Pap smears can detect cervical or vaginal cancer in its early stages. They can also screen for sexually transmitted infections (STIs), fibroids, and various types of vaginal problems. The pelvic exam includes a breast/chest examination, which can help detect signs of breast/chest cancer.

Eligibility

Medicare Part B covers a Pap smear, pelvic exam, and breast/chest exam once every 24 months. You may be eligible for these screenings every 12 months if:

  • You are at high risk for cervical or vaginal cancer
  • Or, you are of childbearing age and have had an abnormal Pap smear in the past 36 months

Medicare may consider you at high risk for cervical or vaginal cancer if:

  • You were sexually active before age 16
  • You have had five or more sexual partners
  • You have had a sexually transmitted infection
  • Your parent/mother was given the drug diethylstilbestrol (DES) during pregnancy
  • You have received fewer than three negative Pap smear or no Pap smear within the past seven years

Costs

If you qualify, Original Medicare covers Pap smears, pelvic exams, and breast/chest exams at 100% of the Medicare-approved amount when you receive the service from a participating provider. This means you pay nothing (no deductible or coinsurance). Medicare Advantage Plans are required to cover these screenings without applying deductibles, copayments, or coinsurance when you see an in-network provider and meet Medicare’s eligibility requirements for the service.
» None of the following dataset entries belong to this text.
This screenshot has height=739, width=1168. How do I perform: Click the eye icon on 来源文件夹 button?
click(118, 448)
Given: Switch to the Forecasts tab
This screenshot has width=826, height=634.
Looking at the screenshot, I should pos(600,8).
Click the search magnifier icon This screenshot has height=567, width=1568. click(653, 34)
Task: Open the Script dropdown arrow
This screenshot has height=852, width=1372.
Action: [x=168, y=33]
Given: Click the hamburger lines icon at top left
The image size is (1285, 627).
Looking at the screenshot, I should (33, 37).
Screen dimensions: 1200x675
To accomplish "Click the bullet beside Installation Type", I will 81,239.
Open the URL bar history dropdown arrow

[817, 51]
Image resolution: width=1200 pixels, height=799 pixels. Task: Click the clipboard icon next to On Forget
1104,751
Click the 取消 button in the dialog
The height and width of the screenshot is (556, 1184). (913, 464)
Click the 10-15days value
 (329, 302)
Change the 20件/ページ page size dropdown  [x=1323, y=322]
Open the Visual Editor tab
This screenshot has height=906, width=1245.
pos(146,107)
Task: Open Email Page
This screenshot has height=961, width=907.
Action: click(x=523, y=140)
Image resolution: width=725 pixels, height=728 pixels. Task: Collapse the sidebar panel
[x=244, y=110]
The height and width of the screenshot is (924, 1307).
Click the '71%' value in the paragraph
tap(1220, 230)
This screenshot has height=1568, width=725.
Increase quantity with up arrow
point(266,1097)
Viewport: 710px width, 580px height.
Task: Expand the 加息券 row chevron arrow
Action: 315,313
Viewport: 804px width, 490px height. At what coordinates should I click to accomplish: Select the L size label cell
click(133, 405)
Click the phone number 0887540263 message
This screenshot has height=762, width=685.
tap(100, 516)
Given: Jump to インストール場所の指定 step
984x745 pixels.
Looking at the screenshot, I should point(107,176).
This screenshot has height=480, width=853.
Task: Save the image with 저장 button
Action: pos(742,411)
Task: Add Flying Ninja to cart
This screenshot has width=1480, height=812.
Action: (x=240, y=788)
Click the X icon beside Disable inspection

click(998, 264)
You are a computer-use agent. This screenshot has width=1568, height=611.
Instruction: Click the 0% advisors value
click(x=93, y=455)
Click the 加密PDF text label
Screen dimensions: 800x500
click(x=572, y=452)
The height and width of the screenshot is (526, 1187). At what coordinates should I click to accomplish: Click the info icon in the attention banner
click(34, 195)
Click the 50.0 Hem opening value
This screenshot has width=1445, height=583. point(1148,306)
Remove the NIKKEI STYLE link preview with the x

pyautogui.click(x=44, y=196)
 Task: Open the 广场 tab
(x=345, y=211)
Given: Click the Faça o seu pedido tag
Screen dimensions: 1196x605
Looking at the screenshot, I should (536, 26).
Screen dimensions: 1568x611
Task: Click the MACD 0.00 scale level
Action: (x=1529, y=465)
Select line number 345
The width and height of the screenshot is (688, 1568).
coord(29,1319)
During the course of your screenings, your provider may discover and need to investigate or treat a new or existing problem. This additional care is considered diagnostic, meaning your provider is treating you because of certain symptoms or risk factors. Medicare may bill you for any diagnostic care you receive during a preventive visit.

Note: Some cancer screenings and other services are associated with specific genders in Medicare materials and rules but are covered regardless of the gender marker in your Social Security record, as long as the screening is clinically appropriate for you. Medicare has specific billing modifiers that your provider should use when submitting claims for services when the gender marker on your Social Security record could cause an incorrect coverage denial.